• **To be done**
Rewrite the stretch of data from the line containing "540) in the screenshot?" through the line containing "The width and height of the screenshot is (1456, 819). In", swapping "breadcrumb navigation bar" for "breadcrumb trail" and leaving everything else unchanged.

• **Input records**
------------------------------------------------------------------------

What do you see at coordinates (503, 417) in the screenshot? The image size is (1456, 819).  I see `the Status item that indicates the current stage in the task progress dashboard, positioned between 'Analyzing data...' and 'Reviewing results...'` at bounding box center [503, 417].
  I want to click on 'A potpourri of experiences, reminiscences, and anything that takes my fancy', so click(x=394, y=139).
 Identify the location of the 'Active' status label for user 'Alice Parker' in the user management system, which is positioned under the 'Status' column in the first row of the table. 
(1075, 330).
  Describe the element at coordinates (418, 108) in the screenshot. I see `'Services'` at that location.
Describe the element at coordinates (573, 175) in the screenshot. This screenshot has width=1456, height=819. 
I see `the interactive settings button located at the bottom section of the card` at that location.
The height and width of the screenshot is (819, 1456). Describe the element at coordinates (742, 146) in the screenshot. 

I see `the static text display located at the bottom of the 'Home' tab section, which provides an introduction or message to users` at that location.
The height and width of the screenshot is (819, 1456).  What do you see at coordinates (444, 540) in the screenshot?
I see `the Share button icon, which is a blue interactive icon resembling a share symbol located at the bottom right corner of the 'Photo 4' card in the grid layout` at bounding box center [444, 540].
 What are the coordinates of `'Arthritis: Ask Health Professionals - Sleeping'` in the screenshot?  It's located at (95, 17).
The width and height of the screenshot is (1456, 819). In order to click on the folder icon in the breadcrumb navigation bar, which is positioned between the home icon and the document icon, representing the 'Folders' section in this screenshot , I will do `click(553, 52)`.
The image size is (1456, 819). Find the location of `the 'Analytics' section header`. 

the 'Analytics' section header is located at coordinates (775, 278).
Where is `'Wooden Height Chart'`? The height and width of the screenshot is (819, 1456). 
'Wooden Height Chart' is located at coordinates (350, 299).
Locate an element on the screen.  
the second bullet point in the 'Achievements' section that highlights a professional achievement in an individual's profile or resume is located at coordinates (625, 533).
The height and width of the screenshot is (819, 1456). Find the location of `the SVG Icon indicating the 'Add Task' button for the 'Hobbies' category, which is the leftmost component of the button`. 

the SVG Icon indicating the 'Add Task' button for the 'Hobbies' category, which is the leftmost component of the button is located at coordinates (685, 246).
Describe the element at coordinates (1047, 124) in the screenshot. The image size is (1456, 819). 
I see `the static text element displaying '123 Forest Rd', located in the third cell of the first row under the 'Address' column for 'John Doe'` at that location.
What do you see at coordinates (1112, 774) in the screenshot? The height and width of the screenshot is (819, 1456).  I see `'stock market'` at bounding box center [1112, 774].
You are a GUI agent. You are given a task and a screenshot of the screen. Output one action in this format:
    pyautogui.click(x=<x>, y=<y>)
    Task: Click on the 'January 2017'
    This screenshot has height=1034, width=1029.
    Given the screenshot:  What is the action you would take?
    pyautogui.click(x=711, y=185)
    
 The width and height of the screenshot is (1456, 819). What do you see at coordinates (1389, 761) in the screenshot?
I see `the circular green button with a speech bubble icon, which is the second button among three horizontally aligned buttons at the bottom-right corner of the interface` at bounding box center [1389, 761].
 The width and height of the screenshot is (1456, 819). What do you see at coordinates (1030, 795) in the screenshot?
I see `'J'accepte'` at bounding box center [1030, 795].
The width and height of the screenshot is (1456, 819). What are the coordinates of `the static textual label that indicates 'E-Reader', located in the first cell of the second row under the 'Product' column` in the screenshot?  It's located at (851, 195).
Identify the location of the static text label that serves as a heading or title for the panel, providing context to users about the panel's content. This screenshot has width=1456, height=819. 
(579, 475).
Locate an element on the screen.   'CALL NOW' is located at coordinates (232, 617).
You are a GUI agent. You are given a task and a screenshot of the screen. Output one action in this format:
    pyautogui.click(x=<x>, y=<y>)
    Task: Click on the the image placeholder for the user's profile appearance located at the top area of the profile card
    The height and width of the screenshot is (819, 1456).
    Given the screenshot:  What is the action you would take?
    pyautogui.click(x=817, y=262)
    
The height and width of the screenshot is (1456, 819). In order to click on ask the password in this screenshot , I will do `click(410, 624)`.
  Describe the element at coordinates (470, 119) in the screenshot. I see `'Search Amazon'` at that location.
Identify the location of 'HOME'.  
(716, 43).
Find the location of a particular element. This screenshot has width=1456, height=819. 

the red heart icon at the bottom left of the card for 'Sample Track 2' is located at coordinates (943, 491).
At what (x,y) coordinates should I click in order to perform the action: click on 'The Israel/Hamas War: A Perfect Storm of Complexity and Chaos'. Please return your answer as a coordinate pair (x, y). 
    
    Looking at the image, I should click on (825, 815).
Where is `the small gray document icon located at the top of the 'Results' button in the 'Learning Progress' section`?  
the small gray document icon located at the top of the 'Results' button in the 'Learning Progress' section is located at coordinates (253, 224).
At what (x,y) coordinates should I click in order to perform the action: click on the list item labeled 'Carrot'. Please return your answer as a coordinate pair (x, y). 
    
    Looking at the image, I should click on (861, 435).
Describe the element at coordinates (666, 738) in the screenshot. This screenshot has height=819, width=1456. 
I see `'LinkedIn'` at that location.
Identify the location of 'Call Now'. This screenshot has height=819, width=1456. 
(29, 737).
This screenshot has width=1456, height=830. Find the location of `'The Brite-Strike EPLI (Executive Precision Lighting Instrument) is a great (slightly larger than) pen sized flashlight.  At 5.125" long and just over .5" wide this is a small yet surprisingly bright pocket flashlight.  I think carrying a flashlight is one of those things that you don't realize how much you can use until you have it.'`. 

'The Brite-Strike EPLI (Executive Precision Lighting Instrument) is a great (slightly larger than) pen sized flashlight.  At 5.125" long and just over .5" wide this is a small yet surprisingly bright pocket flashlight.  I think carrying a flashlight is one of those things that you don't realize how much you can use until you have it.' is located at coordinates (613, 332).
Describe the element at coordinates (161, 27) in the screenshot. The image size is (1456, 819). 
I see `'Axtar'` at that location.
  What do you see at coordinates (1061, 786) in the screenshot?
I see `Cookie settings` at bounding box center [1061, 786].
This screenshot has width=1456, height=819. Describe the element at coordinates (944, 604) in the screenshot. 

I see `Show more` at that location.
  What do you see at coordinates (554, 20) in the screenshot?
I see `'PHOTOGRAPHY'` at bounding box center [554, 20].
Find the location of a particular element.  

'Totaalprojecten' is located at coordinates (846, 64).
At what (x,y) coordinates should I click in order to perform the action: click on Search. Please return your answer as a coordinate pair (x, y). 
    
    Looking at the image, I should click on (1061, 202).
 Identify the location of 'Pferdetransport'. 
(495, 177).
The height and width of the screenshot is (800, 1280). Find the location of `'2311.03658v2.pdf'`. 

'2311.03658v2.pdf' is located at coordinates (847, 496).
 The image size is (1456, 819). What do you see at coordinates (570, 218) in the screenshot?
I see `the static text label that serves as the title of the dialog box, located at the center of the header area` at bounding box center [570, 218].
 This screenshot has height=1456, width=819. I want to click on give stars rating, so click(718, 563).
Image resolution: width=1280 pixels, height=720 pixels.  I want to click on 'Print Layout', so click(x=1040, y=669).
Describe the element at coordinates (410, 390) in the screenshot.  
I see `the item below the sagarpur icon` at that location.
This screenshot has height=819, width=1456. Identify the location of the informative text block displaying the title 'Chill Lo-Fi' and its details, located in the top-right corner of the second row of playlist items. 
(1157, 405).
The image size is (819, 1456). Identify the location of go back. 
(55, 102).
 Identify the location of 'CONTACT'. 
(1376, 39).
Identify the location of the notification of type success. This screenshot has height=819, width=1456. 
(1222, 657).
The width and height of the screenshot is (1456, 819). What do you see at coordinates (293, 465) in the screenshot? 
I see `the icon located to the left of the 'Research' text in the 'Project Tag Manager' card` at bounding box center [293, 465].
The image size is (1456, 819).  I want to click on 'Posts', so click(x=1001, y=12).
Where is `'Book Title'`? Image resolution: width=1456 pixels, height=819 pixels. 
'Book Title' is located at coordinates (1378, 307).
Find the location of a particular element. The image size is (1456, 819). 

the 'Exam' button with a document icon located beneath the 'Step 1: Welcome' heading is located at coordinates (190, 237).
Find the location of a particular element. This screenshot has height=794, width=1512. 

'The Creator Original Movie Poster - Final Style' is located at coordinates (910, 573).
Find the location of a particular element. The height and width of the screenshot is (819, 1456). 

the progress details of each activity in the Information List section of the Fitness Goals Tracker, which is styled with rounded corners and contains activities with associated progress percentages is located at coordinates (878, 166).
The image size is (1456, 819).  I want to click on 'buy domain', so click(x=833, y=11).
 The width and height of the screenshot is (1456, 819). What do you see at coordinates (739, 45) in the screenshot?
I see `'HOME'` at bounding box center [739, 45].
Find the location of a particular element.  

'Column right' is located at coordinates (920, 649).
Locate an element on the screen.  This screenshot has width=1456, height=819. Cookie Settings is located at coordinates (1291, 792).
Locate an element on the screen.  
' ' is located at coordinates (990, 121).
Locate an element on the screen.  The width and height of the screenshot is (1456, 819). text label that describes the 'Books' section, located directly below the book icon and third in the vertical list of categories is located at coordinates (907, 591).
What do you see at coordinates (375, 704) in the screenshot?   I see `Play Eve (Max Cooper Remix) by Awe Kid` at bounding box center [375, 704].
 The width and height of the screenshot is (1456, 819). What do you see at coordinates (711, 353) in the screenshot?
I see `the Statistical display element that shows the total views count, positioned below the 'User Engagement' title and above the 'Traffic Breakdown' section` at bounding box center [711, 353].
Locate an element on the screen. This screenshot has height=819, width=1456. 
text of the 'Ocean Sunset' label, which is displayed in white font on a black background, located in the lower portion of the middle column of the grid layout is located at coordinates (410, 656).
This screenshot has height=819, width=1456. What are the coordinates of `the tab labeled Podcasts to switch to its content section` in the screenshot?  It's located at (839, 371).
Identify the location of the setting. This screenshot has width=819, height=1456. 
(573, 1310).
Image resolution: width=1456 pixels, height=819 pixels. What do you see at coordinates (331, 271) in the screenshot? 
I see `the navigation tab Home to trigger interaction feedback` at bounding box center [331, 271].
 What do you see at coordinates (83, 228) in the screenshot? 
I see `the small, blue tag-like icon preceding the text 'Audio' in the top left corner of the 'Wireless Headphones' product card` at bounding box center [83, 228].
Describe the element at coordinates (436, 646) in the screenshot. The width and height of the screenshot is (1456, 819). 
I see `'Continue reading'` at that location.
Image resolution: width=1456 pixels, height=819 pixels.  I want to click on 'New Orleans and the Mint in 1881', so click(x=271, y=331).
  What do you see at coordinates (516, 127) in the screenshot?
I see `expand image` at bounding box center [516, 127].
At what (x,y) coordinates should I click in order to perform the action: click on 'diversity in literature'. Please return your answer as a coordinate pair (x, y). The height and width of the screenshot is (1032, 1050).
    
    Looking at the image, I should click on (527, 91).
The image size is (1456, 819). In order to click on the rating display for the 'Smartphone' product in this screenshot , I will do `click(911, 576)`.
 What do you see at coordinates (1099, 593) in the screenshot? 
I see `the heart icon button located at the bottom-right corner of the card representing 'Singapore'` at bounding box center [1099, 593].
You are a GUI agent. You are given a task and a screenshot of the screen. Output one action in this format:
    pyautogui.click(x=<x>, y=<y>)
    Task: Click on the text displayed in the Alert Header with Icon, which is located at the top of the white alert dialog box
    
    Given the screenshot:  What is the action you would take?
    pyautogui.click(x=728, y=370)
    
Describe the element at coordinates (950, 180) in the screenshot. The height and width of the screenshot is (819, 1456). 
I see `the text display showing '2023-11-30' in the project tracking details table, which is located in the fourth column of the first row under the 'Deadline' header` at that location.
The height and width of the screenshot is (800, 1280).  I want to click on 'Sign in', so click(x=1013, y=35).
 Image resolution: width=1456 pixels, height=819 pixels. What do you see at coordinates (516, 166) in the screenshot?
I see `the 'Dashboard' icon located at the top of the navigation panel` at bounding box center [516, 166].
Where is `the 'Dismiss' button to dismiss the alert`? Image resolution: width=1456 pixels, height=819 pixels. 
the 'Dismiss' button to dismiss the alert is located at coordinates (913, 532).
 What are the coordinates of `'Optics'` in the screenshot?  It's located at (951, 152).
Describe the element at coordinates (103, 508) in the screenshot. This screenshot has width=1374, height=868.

------------------------------------------------------------------------

• **Solution below**
The height and width of the screenshot is (819, 1456).  What do you see at coordinates (444, 540) in the screenshot?
I see `the Share button icon, which is a blue interactive icon resembling a share symbol located at the bottom right corner of the 'Photo 4' card in the grid layout` at bounding box center [444, 540].
 What are the coordinates of `'Arthritis: Ask Health Professionals - Sleeping'` in the screenshot?  It's located at (95, 17).
The width and height of the screenshot is (1456, 819). In order to click on the folder icon in the breadcrumb trail, which is positioned between the home icon and the document icon, representing the 'Folders' section in this screenshot , I will do `click(553, 52)`.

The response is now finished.